Außerdem wurde eine palästinensische Frau durch 2 scharfe Kugeln an der Schulter und am Bein verletzt, nachdem die IOF das Feuer auf sie eröffnet hatte. Die IOF behauptete, sie habe einen Messerangriff verübt, bei dem ein israelischer Siedler in der Nähe der Gush Etzion-Siedlungs-Kreuzung im Süden von Bethlehem verletzt wurde. Die verletzte inhaftierte Frau wurde zur Behandlung in das Medizinische Shaare Zedek Zentrum in Westjerusalem transportiert.

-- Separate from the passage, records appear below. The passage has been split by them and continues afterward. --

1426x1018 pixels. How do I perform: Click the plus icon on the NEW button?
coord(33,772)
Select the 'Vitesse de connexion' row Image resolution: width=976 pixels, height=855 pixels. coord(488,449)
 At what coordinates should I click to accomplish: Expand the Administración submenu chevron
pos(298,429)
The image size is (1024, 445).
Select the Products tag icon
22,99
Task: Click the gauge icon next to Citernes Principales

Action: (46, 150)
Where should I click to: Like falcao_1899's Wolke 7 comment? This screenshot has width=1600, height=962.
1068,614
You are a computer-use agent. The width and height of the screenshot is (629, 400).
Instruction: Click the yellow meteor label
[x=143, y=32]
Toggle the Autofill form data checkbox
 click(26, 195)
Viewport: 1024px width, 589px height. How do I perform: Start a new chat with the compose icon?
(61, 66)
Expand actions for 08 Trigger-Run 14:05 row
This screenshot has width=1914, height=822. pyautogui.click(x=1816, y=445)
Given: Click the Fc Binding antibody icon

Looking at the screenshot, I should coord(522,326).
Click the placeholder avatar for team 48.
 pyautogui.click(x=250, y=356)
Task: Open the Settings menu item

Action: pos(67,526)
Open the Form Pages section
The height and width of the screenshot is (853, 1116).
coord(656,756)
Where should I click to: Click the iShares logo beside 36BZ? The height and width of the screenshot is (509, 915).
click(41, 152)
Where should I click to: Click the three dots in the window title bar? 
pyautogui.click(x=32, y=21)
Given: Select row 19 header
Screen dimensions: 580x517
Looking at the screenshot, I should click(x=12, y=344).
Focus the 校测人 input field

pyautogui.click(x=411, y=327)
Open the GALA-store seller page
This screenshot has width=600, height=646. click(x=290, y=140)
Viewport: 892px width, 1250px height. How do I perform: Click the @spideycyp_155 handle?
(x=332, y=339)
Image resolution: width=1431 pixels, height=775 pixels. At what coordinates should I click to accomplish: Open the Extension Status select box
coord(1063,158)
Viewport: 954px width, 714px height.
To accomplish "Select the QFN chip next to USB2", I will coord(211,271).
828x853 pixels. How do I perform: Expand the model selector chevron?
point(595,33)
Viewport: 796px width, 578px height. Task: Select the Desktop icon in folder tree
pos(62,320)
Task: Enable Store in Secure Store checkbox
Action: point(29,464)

Außerdem erlitt ein Palästinenser Prellungen, nachdem er von der IOF, die sein Fahrzeug an einem Kontrollpunkt am nördlichen Eingang von Jericho angehalten hatte, brutal geschlagen worden war.
Am 21. April 2023 wurden 3 Palästinenser mit gummi-ummantelten Stahlkugeln angeschossen. Andere litten bei Zusammenstößen mit der IOF unter Atemnot, nachdem diese in das Dorf Beta, im Südosten von Nablus, am ersten Tag von Eid al-Fitr eingedrungen waren.
Am 24. April 2023 wurden 3 Palästinenser, darunter 2 Kinder und ein Sanitäter, mit gummi-ummantelten Stahlkugeln angeschossen und von einer Blendgranate der IOF bei deren Unterdrückung der Palästinenser getroffen, als sie versuchten, die Beschlagnahmung eines Fahrzeuges im Dorf Qarawat Bani Hassan, im Westen von Salfit, zu verhindern.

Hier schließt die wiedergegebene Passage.